------ DATA FOR PROCESSING ------

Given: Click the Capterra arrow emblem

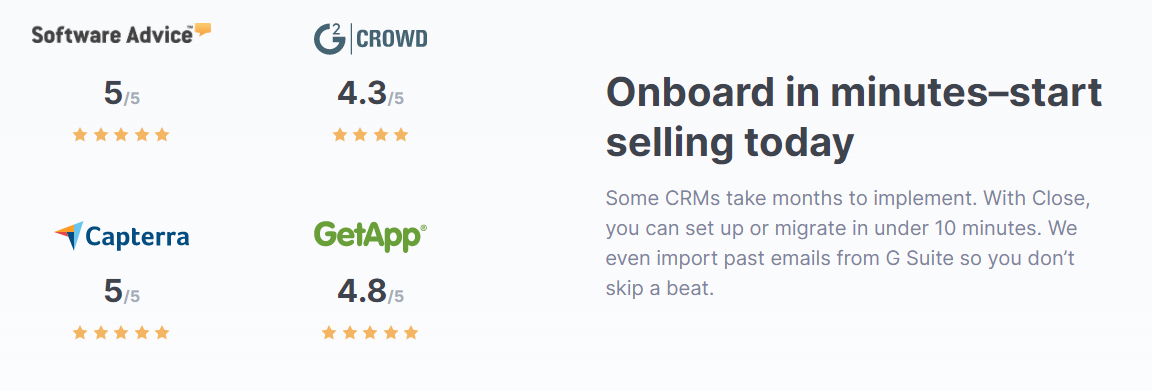Looking at the screenshot, I should [69, 235].
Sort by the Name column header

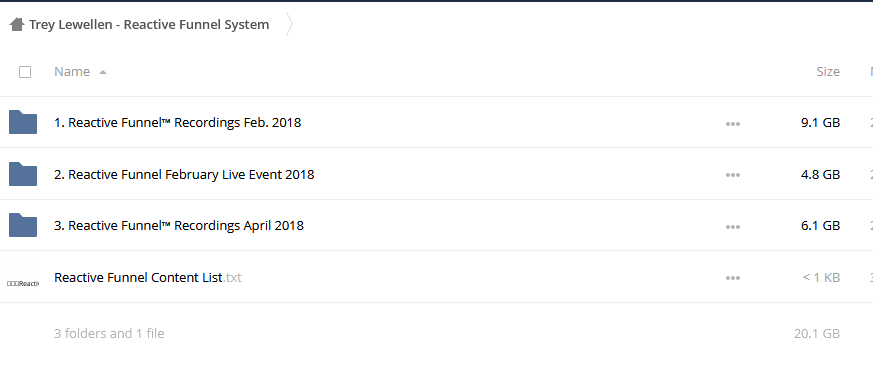(x=72, y=71)

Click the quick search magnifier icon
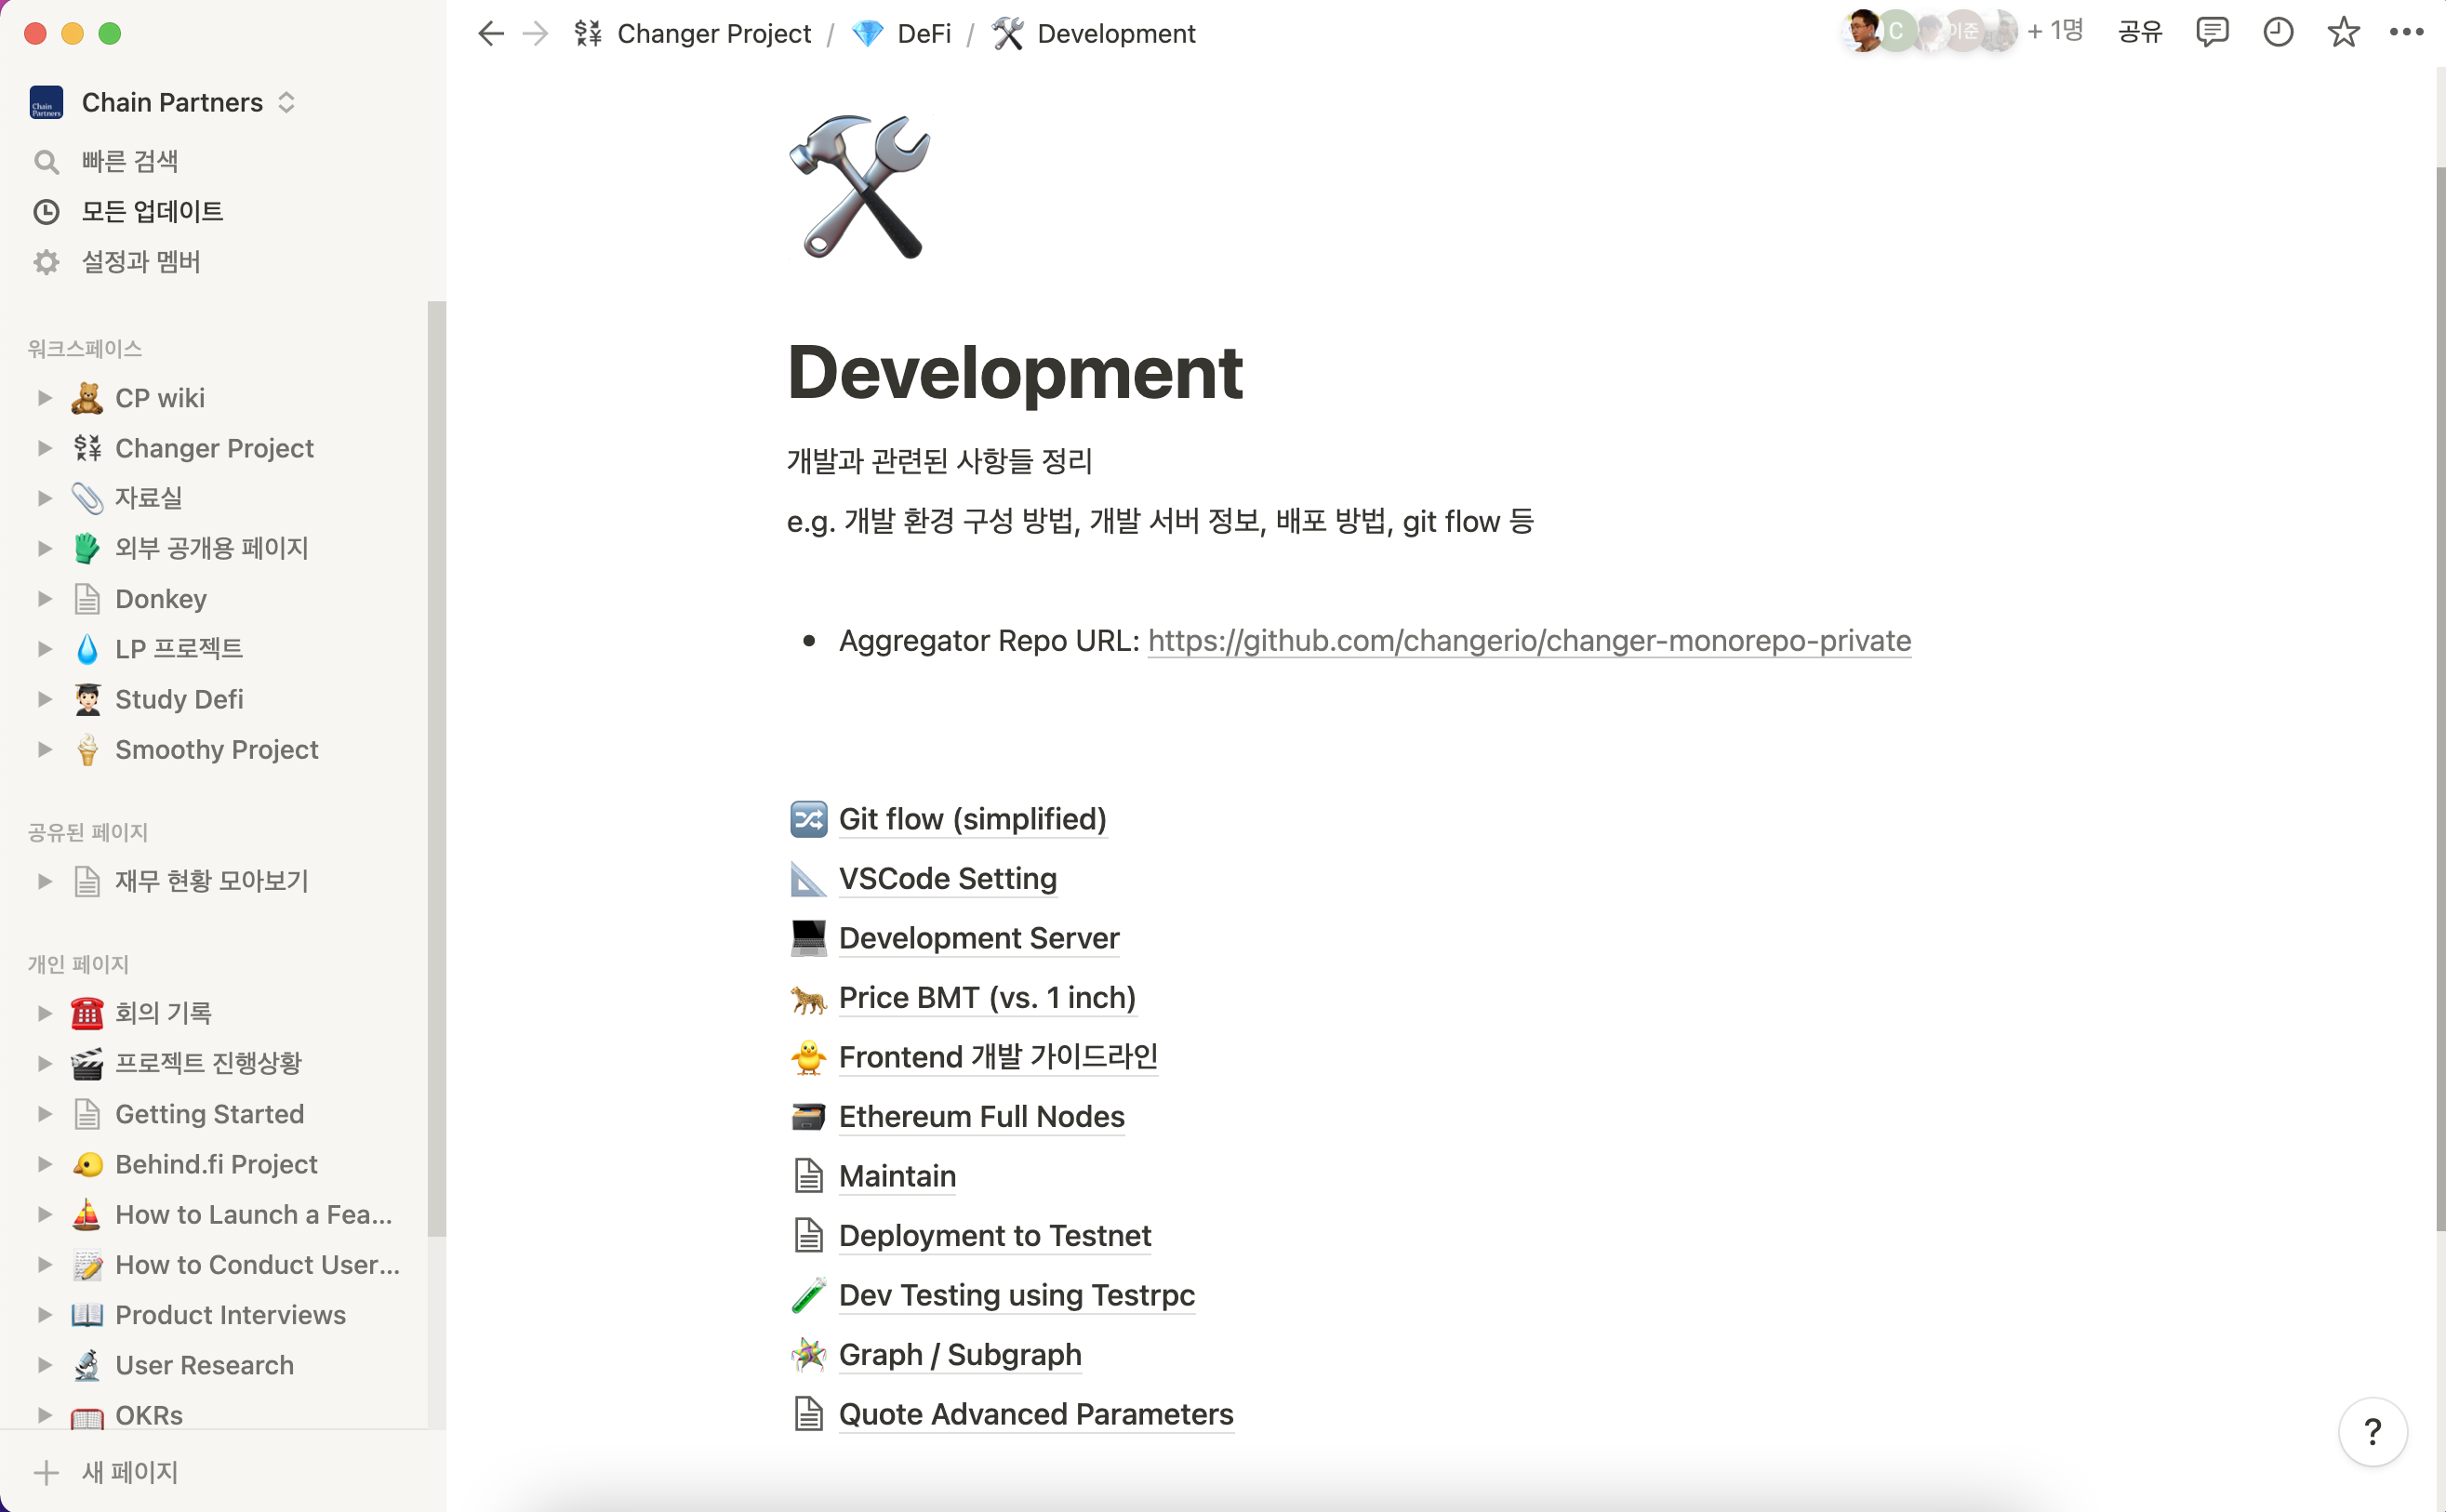[46, 162]
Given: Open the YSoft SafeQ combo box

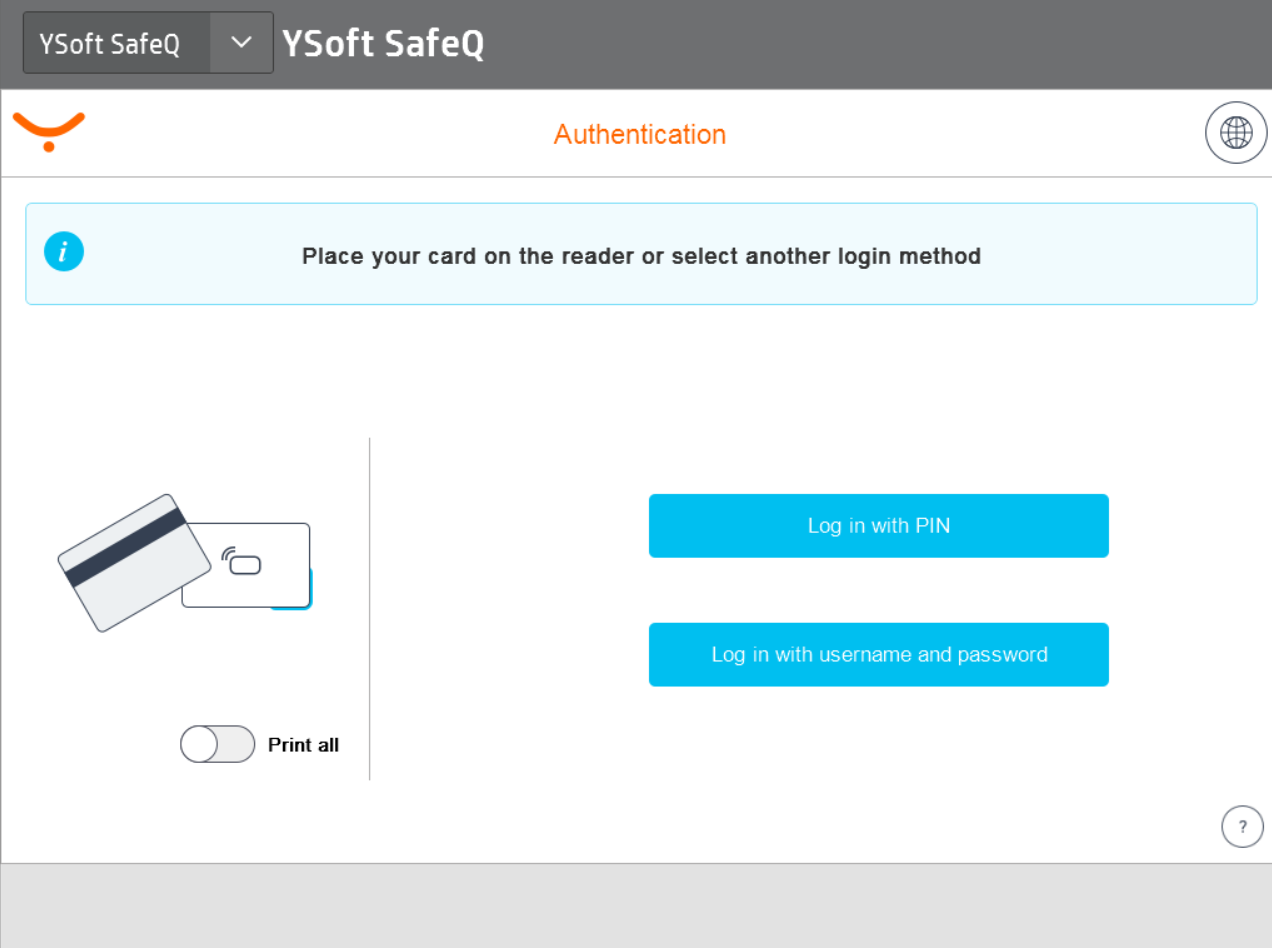Looking at the screenshot, I should (x=115, y=43).
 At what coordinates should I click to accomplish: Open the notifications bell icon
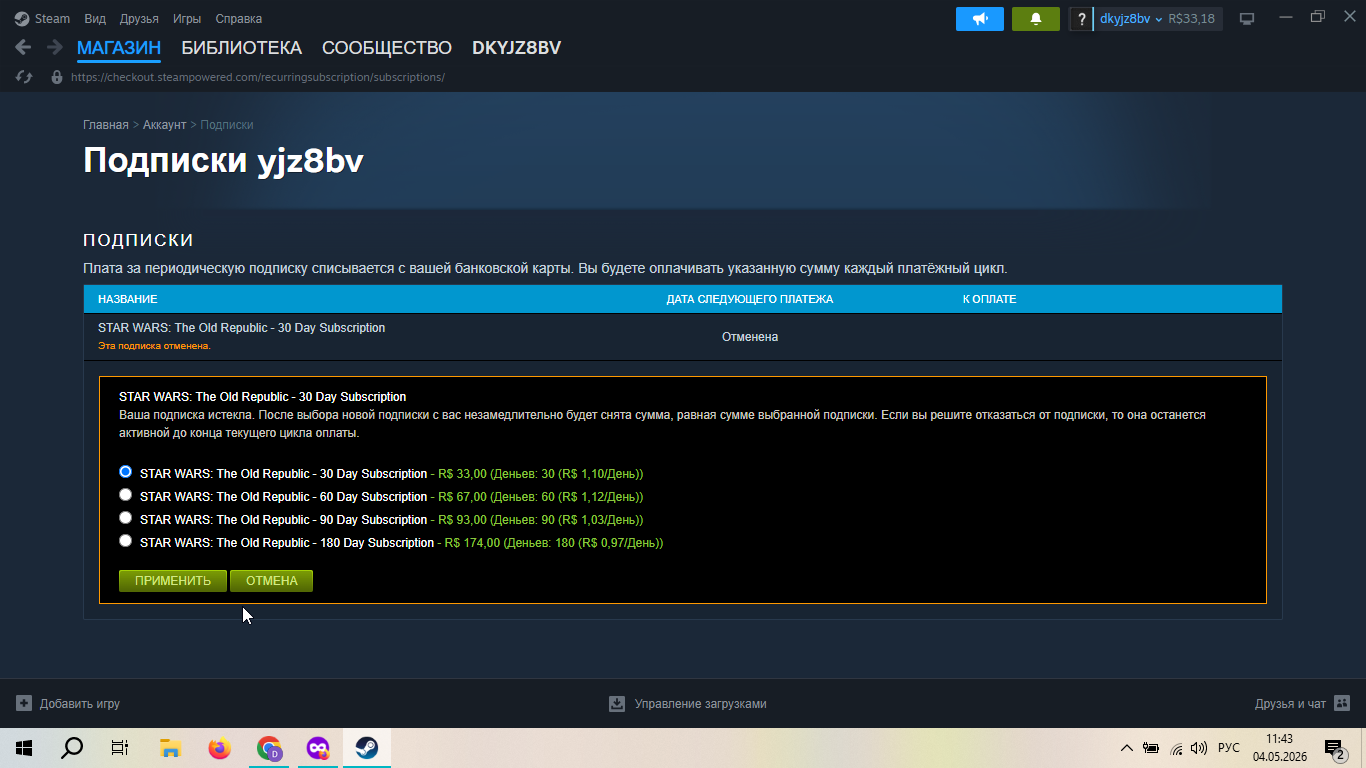[x=1036, y=19]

------

WHAT YOU HAVE TO DO>
Copy the items exactly, from the line containing "Sort by the Name column header" through the end of the items, with both ends included. Leave the pictures out of your copy.

IN RESPONSE>
Sort by the Name column header

(x=72, y=71)

Click the quick search magnifier icon
[46, 162]
Given: Open the YSoft SafeQ combo box

Looking at the screenshot, I should (x=115, y=43).
 At what coordinates should I click to accomplish: Open the notifications bell icon
[x=1036, y=19]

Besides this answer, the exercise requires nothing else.